What is expected:
Transcribe the lines of the records starting with the one that has "You are a GUI" in it and ending with the last, and transcribe nothing else.

***

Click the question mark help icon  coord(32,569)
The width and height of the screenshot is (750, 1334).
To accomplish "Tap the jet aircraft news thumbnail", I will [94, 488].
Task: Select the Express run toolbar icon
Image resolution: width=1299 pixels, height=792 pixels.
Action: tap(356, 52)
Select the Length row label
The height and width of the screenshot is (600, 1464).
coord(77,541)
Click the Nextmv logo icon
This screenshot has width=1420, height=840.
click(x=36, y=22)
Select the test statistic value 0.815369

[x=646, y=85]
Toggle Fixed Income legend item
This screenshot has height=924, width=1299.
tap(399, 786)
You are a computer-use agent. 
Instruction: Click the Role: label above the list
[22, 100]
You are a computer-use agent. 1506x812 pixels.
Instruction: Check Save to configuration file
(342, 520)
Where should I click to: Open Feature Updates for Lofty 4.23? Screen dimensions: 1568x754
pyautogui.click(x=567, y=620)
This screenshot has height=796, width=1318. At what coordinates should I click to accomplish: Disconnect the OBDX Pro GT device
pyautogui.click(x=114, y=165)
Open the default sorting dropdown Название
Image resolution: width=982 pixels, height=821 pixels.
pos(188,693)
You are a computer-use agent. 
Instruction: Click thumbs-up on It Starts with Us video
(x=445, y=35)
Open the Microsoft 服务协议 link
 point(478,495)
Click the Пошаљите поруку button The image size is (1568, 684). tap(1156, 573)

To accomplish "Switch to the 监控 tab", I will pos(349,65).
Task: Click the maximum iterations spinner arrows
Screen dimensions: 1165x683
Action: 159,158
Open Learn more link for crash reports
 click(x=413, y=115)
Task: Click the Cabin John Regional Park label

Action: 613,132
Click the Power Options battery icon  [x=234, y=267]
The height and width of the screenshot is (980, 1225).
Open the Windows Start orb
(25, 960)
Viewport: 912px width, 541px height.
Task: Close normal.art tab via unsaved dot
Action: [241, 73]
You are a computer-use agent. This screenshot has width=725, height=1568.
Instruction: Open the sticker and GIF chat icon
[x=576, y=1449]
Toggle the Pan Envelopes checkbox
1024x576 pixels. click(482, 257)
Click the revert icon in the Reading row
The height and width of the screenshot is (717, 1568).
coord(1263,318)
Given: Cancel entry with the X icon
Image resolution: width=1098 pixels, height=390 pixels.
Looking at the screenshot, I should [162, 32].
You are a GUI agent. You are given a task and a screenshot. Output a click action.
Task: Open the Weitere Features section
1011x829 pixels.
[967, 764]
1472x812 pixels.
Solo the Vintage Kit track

***

Your solution:
You are a GUI agent. You are given a task and a screenshot. Output a click action.
Task: Open the Weitere Features section
1011x829 pixels.
[967, 764]
1472x812 pixels.
Solo the Vintage Kit track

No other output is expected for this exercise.